Ben glanced down and saw Amber sleeping quietly on the table while the Pet Shop mice crept out of hiding, making their way toward her. The lights of Dallas, Oregon were growing small in Ben's sight, shrinking, shrinking.
"Goodbye, Amber," Ben whispered. "You really are the prettiest mouse I've ever seen."
The tick Darwin began to plead. "Okay, boss, I see what's going on. You're done with me. You've got a new buddy. So let me down."
Nightwing shook all over as he laughed evilly, squeaking like a rusty hinge, while twisting between the falling balls of hail.
"You're not really going to let me go, are you?" Darwin begged. "Oh, I know what you're thinking."
Suddenly, the bloated tick leapt off of Nightwing, crying out as he fell.
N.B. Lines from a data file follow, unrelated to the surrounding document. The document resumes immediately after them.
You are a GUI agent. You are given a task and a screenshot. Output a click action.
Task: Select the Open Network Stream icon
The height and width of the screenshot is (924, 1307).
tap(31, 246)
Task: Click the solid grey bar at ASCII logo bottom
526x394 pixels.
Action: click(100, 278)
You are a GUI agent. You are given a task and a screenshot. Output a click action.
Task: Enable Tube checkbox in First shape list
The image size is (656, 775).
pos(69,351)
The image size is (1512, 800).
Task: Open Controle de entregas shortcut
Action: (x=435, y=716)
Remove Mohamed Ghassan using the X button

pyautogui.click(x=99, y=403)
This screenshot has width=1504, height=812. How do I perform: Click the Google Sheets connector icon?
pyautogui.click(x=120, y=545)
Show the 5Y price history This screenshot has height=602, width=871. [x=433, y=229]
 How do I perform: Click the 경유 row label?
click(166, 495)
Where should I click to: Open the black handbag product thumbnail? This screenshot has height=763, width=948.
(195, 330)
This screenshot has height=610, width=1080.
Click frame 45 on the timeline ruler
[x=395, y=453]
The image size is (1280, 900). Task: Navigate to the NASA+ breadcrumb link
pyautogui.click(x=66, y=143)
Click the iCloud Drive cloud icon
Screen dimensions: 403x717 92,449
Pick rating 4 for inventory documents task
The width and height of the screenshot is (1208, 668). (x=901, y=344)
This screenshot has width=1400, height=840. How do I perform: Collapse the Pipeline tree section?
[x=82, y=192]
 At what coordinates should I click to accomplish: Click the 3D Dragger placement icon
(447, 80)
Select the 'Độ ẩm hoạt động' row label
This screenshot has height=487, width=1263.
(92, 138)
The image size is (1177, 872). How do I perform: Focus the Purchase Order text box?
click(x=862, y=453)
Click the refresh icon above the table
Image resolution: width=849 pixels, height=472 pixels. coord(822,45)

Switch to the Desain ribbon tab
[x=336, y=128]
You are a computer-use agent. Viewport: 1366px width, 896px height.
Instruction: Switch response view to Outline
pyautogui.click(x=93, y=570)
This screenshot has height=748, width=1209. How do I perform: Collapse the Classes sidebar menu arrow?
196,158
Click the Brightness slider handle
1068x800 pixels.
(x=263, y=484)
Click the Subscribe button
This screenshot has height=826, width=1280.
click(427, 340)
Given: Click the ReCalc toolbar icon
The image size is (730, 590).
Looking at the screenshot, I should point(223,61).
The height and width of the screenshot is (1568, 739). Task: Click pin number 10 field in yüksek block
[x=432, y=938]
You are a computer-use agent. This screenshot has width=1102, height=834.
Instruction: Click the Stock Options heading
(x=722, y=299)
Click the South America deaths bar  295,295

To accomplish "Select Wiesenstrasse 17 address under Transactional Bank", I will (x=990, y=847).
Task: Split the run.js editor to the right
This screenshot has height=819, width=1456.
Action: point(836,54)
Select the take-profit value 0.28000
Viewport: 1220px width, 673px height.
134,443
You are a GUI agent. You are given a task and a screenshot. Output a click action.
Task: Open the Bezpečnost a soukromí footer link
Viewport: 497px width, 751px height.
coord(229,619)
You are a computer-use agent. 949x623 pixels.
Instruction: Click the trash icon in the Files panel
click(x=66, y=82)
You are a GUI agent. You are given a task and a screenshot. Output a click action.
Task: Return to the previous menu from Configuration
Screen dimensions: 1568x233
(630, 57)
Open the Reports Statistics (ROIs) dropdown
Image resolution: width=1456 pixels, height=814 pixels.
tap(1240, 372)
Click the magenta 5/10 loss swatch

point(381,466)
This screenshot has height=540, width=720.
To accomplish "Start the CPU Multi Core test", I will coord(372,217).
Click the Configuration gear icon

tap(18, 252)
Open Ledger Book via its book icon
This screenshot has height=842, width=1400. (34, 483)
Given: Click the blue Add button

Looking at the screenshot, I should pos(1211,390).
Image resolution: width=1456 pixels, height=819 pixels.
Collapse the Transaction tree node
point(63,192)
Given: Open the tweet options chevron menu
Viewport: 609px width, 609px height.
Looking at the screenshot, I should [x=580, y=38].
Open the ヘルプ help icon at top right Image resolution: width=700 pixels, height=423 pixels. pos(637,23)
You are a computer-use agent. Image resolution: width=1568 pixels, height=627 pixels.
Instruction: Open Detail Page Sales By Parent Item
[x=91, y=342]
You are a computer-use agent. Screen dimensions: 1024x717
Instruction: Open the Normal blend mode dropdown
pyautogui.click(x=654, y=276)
Nightwing swooped, diving toward the tick, and grabbed the poor beast in his mouth. There was a crunching sound, as the bat ate his former familiar.
Nightwing gulped the horrible meal down, and smiled.
Ben clung to the bat's warm, stinky fur, afraid that if he fell, he'd be next on the menu. He was even more afraid of that than he was of the pellets of hail that were whistling past.
He could smell blood flowing through the bat's veins, just beneath the skin. It seemed to call to him.
With a rising sense of helplessness and horror, Ben was swept off into the night.